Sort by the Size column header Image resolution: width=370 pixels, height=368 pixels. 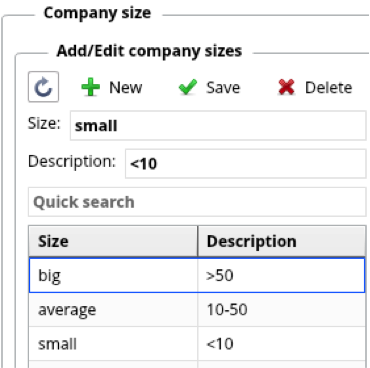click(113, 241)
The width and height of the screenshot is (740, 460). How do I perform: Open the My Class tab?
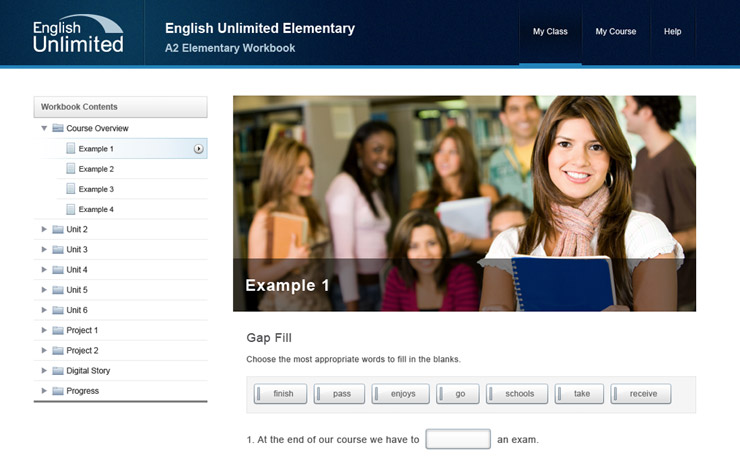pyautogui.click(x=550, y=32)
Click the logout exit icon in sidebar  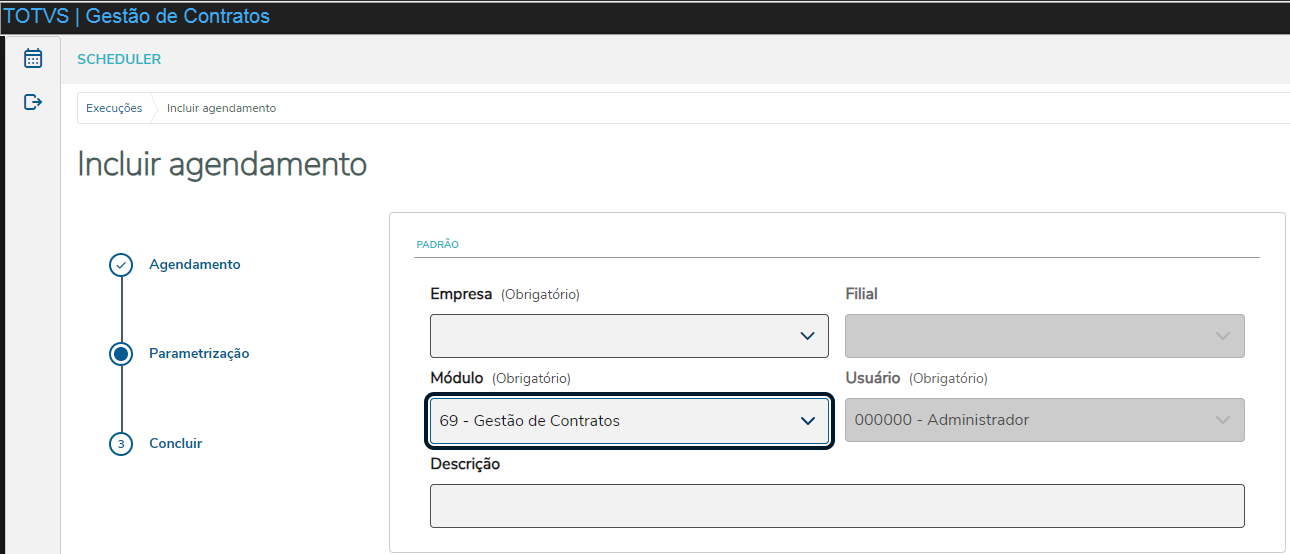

...

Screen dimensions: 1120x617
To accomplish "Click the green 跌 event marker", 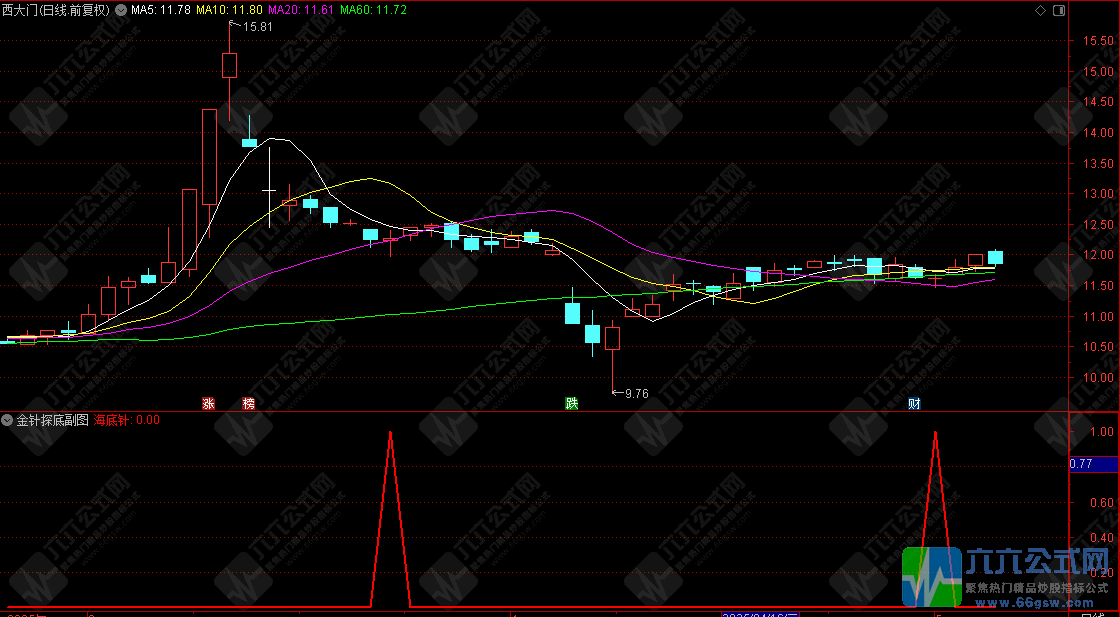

---

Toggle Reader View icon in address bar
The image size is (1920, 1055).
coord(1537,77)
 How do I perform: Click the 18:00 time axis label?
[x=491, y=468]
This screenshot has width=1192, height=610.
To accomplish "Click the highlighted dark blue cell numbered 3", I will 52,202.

*PROBLEM STATEMENT*. Nothing but the lines from the one containing "Screen dimensions: 1120x617" through the one containing "the green 跌" should appear, copied exactly from the material above and without pictures.

*SOLUTION TO THIS EXERCISE*.
Screen dimensions: 1120x617
To accomplish "Click the green 跌 event marker", 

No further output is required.